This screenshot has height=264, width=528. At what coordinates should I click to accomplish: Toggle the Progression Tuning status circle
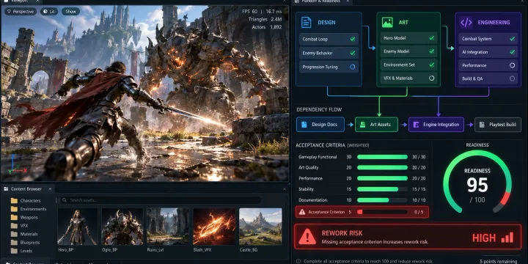coord(352,67)
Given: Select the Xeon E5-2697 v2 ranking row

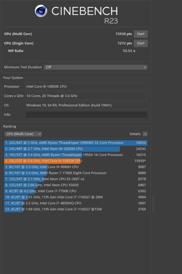Looking at the screenshot, I should point(75,179).
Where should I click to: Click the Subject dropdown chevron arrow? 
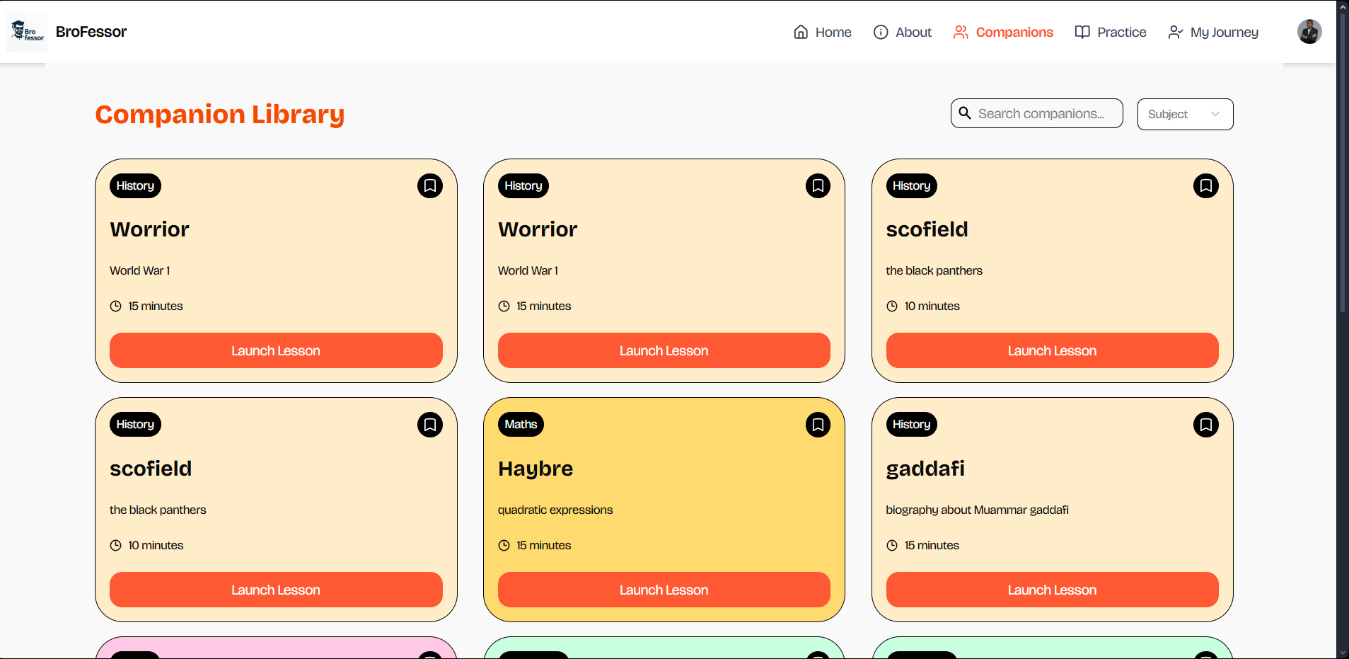click(1215, 114)
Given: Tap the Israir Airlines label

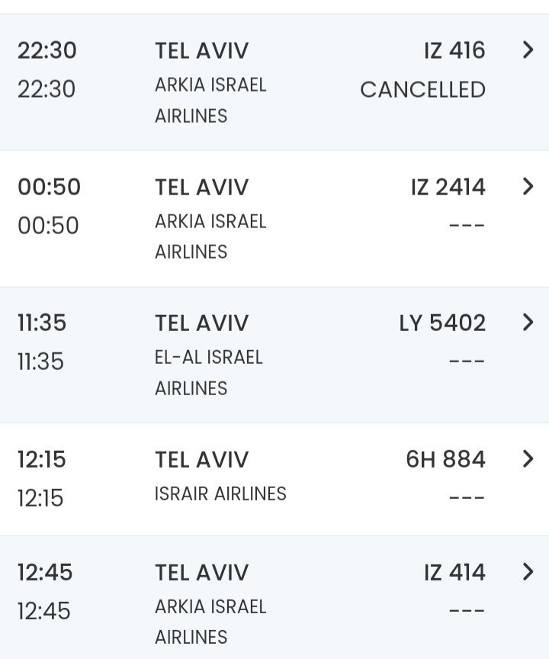Looking at the screenshot, I should coord(220,493).
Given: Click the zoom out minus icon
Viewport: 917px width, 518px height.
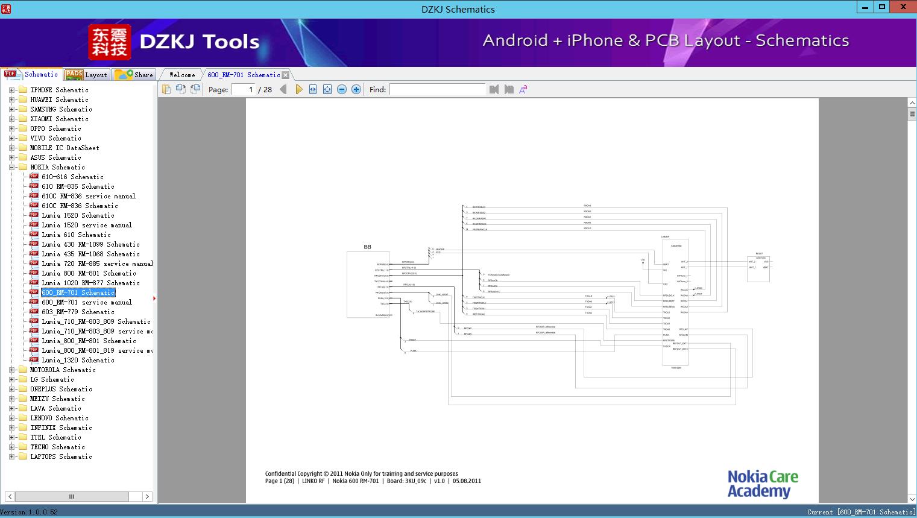Looking at the screenshot, I should coord(342,89).
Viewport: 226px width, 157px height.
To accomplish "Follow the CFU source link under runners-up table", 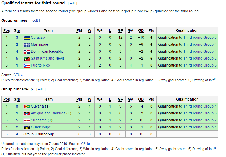I will click(x=84, y=144).
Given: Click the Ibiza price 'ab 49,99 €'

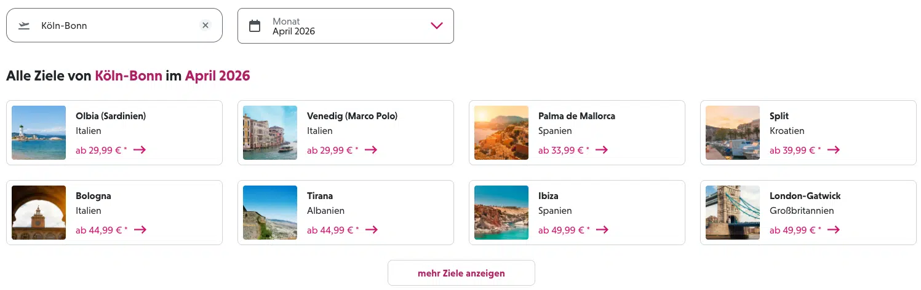Looking at the screenshot, I should pyautogui.click(x=560, y=230).
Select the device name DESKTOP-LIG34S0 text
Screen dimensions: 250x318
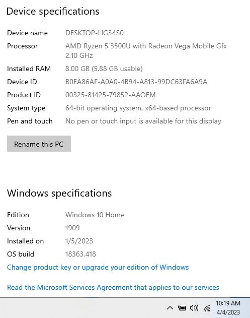point(95,33)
--
_WHAT YOU ARE ASKED TO DO_
The copy has to start at the line that contains "Given: Click the Ibiza price 'ab 49,99 €'" and end at the last line of the material above, matching the original exactly and holding no pictures.

_EXERCISE RESULT_
Given: Click the Ibiza price 'ab 49,99 €'

Looking at the screenshot, I should pyautogui.click(x=560, y=230).
Select the device name DESKTOP-LIG34S0 text
Screen dimensions: 250x318
point(95,33)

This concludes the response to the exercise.